As you can see from the picture of the inside of the carton, they come with a nice color picture and a comment about the chickens. The eggs also often have multi-colored shells which add a little excitement to what has been become a boring product in most supermarket cases. We buy our Malu Aina Farm eggs from the Roanoke Natural Foods Coop.
Make sure that in the winter you warm your plate in the microwave a little before you move the egg to it or you will have a less than perfect egg. Of course I'm assuming you have toasted a couple of pieces of your favorite bread to go along with the rest of the perfect Saturday morning breakfast. In our case our toast was some of the Boone's Mill whole wheat bread that I bought, but we also got a special treat and had toast this morning from homemade bread brought to us last night by Ruth, a friend from church who also provided us with a delicious pot roast dinner to go with the bread.
To enhance the perfect Saturday morning breakfast you might want some fresh orange juice. As a final touch, my wife usually prefers Strawberry preserves which remind us both of the hundreds of jars that my mother used as special gifts of love over the years. Right now we're enjoying a jar of Mediterranean Organic Strawberry Preservers which are pretty close to what mom used to make. They're also from the Roanoke Natural Foods Coop.

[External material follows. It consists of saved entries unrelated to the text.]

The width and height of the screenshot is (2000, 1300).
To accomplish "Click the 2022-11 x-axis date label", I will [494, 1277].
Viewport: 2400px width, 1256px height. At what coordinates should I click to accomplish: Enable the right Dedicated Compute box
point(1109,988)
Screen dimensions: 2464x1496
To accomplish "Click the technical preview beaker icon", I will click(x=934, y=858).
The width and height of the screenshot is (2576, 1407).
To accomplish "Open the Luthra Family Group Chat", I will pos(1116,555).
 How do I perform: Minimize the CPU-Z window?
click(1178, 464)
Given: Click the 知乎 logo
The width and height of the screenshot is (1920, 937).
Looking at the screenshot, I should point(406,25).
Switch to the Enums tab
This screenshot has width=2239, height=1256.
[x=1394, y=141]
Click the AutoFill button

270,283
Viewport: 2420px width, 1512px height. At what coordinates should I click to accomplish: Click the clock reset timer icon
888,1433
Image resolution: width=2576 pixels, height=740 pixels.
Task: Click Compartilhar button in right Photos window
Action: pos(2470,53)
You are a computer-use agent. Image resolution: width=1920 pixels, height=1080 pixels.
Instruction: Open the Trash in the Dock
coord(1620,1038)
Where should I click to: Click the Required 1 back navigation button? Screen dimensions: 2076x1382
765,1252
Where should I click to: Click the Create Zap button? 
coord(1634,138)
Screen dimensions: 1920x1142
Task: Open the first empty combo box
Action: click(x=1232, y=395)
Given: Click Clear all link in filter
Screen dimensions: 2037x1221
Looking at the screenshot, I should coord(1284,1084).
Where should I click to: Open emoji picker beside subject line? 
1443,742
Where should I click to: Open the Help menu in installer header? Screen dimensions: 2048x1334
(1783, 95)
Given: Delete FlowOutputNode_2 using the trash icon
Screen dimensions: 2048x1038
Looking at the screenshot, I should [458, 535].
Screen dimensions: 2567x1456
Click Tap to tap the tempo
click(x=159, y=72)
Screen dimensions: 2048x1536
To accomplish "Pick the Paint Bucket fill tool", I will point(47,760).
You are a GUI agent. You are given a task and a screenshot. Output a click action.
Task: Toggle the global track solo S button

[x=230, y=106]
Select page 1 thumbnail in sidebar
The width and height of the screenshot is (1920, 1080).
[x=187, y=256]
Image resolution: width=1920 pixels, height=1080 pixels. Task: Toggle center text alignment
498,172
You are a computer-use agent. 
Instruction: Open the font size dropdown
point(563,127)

Of course I'm not that easy, I have to finish my perfect breakfast with a bite of toast and Marmite which my wife likens to axle grease. I picked up what I'm sure is certainly the character building habit of enjoying Marmite from some British friends. If you're interested in more on Marmite you can find some info here the "Marmite FAQ." You can also find Marmite at Roanoke Natural Foods Coop, Whole Foods, and the Kroger at Towers.
It's almost noon and my perfect breakfast is still with me. This is the first morning in a long time that I haven't had a sunrise or snow picture to share. There is a good reason for that. I slept in until 7:30 this morning. From the looks of the sky, I didn't miss much, and of course I got to enjoy that leisurely perfect breakfast. Which is good since I will soon have to face tackling our laundry for the first time in years.
With over eight hours of sleep and a perfect Saturday morning breakfast, I'm ready even for laundry.